===== Reading passage
# Engine knock & whistle under car



## slhaas (May 1, 2005)

I just brought home my '04 sentra and have noticed 2 noises. Fist is a knock/ping from the engine & exhaust after I shut off the car. Is this just cheap fuel from the dealer? Second is a slight whistle from under the car while running. Perhaps an exhaust leak?


----------



## Jarek (Mar 29, 2005)

slhaas said:


> I just brought home my '04 sentra and have noticed 2 noises. Fist is a knock/ping from the engine & exhaust after I shut off the car. Is this just cheap fuel from the dealer? Second is a slight whistle from under the car while running. Perhaps an exhaust leak?


cant be engine knock... cars brand new isnt it? plus its tuned for cheap gas (87 octane) says so in the user manual

The whistle you hear... is im not sure what, because i have a 1.8s (auto) bought it new off the lot... ive always heard it while driving.. not sure what it really is..but it has never caused a drivablitlity problem.. more than likely its the sucking action from the intake. you hear the whistle under hard acceleration? correct?


----------



## slhaas (May 1, 2005)

Jarek said:


> cant be engine knock... cars brand new isnt it? plus its tuned for cheap gas (87 octane) says so in the user manual
> 
> The whistle you hear... is im not sure what, because i have a 1.8s (auto) bought it new off the lot... ive always heard it while driving.. not sure what it really is..but it has never caused a drivablitlity problem.. more than likely its the sucking action from the intake. you hear the whistle under hard acceleration? correct?



Yes and no... the whislte is also evident when I am at idle, but more faint. The engine knocking sounds like the clicking of my older cars when I shut them off till they cool down. I went with the used '04 with 17,000 miles, so no, it's not brand new.
==========
===== Supplied information
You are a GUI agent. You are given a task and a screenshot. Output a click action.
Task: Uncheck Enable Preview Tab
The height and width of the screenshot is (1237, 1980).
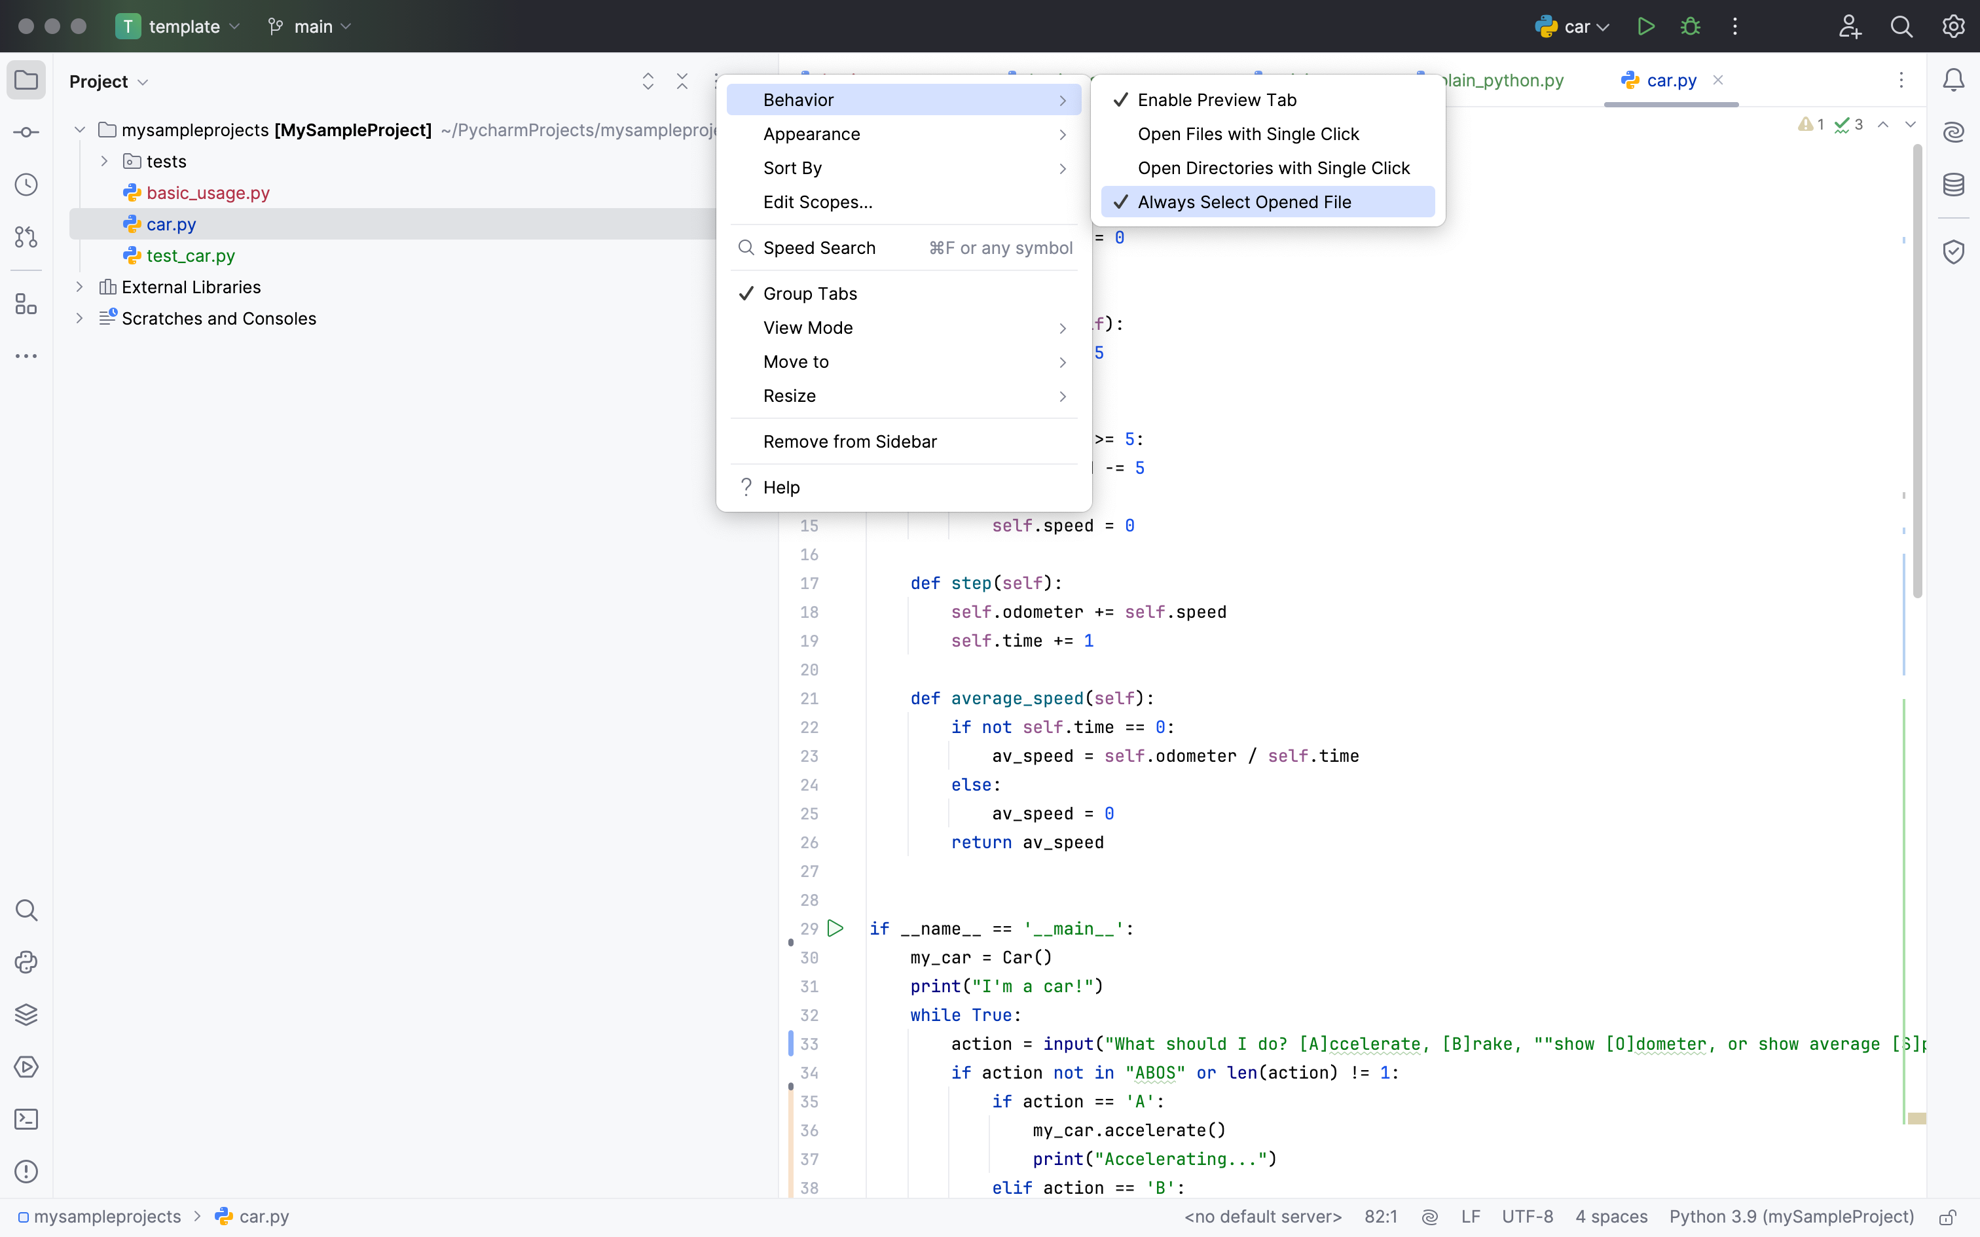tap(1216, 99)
==========
===== Supplied information
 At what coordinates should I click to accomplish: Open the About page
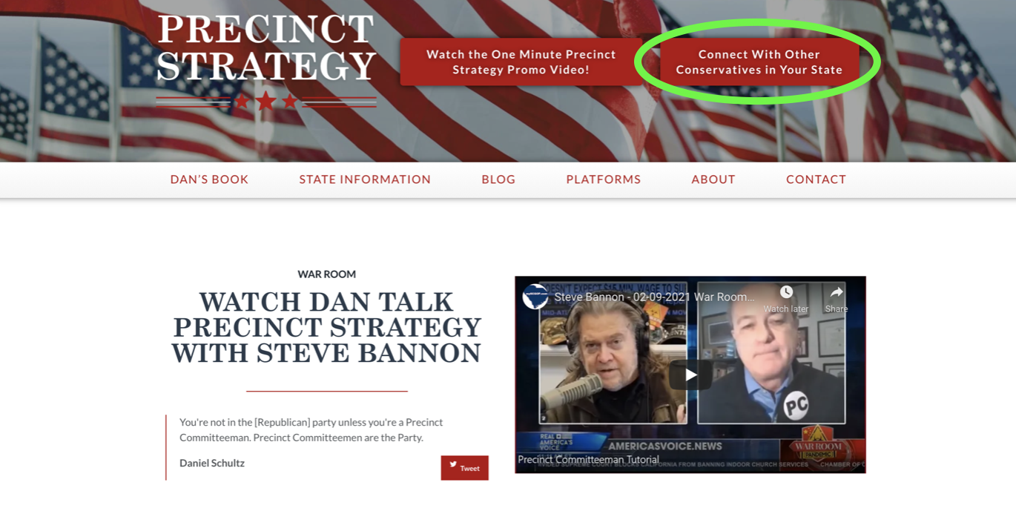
==========
Requests »
1. Transcribe the passage of the car noise thread that opens with the words containing "# Engine knock" and closes with "(Mar 29, 2005)".
2. Pick up the forum thread about the engine knock and under-car whistle after its final post, and write the next reply.

Responses to the tasks »
1.
# Engine knock & whistle under car



## slhaas (May 1, 2005)

I just brought home my '04 sentra and have noticed 2 noises. Fist is a knock/ping from the engine & exhaust after I shut off the car. Is this just cheap fuel from the dealer? Second is a slight whistle from under the car while running. Perhaps an exhaust leak?


----------



## Jarek (Mar 29, 2005)

2.
----------



## Zac (Mar 10, 2004)

The pinging is the heat shields retracting from the heat produced specefically from the cats as they get very hot, causing metal to expand and contract. It is noisy but harmless. Almost all Sentras have this.

The whistling sound is just the car; I would imagine it has to do with simple aerodynamics. If the whistle is while simply idling, I have also noticed this. Why? I could not tell you but I do not believe it has to do with an exhaust leak. If it is a leak, it is easy to tell by starting the car and placing your hand over the areas where the exhaust is connected. If you do this, 1) be sure the car is in park/ebrake jacked and preferably have someone in the car holding the brake and 2) do this when you are just starting the car to avoid the likelyhood of a burn.


----------



## slhaas (May 1, 2005)

Scroto Baggins said:


> The pinging is the heat shields retracting from the heat produced specefically from the cats as they get very hot, causing metal to expand and contract. It is noisy but harmless. Almost all Sentras have this.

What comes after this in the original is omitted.